=== Metin Bölümü ===
SESSİZLİĞİN GÜCÜ

Abone Ol

Gerçek iyilik, toplumun kalıplaşmış ahlaki ve insani değerleri karşısında bir meydan okumadır.

Özünde göreceli bir kavramdır ve yanılmaya çok müsaittir. Yani çok iyi diye nitelendirdiğiniz insanlar şeytanın yardımcısı olabilir. Kötü dediğinizin de ilahi güç tarafından aslında size iyiliği dokunabilir. Bütün bu karmaşa insan hayatının tecrübe diye isim taktığı avunmalara sebep olur.

İyilik konusu o kadar derin bir mesele ki üç beş paragrafa sığamayacak kadar uzun cümleler kurdurtur insana. Çünkü toplum iyiyi budala, saf ya da akılsız nitelendirdiğinde artık iyiliğin de özünde bir değeri kalmaz.

İnsanların bencilliklerini ve ikiyüzlülüklerini ortaya dökmesi bir anlamda kendi ahlaki çelişkilerini gösterir.

İyiliğin ve saflığın çıkarcı bir dünyada nasıl yanlış anlaşıldığını ve dışlandığını derinlemesine bizzat yaşayarak anlarız.

İyilik zaman içinde bedeli olan maneviyatında insan ruhunu rahatlattığı düşünülse de aslen bu bedelin çok ağır olduğu bir yaklaşımdır.

Dostoyevski “Budala” kitabında Miskin gibi karakterlerin, çoğu zaman yalnızlaştırır, alay konusu ettirir ve hatta yok edilir hali ile tanımlar. Buna rağmen, iyiliğin gücü, etkisinin derin ve kalıcı olmasıdır. Okudukça iyi miyim kötü miyim sorgularsınız…

İyilik görünüşte zayıf ama aslında dönüştürücü bir güçtür. Sonuç olarak, insanlığın en temel çelişkisi iyilik, dünyanın acımasızlığına rağmen varlığını sürdürür. İyiliğin kendisi bir amaçtır ve istemsizce kişiye zararda verir.
=== Kayıtlı Bilgiler ===
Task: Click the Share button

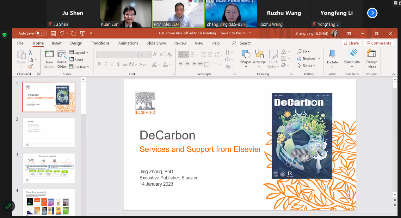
===
### Görevler
**A)** İyilik üzerine yazıda, iyilik konusunun insana uzun cümleler kurdurmasının gerekçesi nedir? Bir ile üç cümle arasında açıklayın.
**B)** İyilik üzerine yazıyı, son cümlesinden sonra gelecek birkaç cümleyle sürdürün.
Listedeki bilgiler bu çalışmada hiçbir şekilde kullanılmaz.

### Cevap Anahtarı
**A)** Yazıya göre toplum iyi olanı budala, saf ya da akılsız diye nitelendirdiğinde iyiliğin özünde bir değeri kalmaz. Konu bu yüzden üç beş paragrafa sığmayacak kadar derindir.

**B)**
Saf iyilik, dürüstlüğe ve koşulsuz merhamet ile toplumun ikiyüzlülüğüne bir ayna tutar.

Ancak bu özellikler sizi "budala" nitelendirilen bir konuma düşürür. Çünkü toplum, maskeler ardında saklanan bir oyunu oynamayı reddeden iyi karakterini anlamakta zorlanır.

Yani, toplum maskeler ardında saklanan bir oyunu oynamayı reddeden iyi insanları anlamaz.

Hz. Ali ‘ye sormuşlar; Filan kişi senin hakkında kötü düşünüyor diye. "İnanmam..." demiş.

"Ben ona iyilik yapmadım ki, bana kötülük yapsın."

Yapılan bütün iyiliklerin neticesinde de kötülük görür, haksızlık görür insan.

Bu kişinin zayıf olmasından değil, tam tersine, dünyanın onun saflığını kaldıramayacak kadar yozlaşmış olmasından kaynaklanır.

Zamanla insan sorgular;

İyilik, acı çekmeye değer mi?

Bunun karşılığı susmak mıdır, yoksa kötülükle cevap vermek midir?

Sokrat şöyle demiştir:

"Bir eşek bana tekme atarsa, onu dava mı edeyim, şikâyet mi edeyim, yoksa tekme mi atayım?"

Mesele, kazanmakla ilgili değildir. Mesele enerjimizi hak edenleri seçmekle ilgilidir.

"Cehalet bağırır, bilgelik susar!"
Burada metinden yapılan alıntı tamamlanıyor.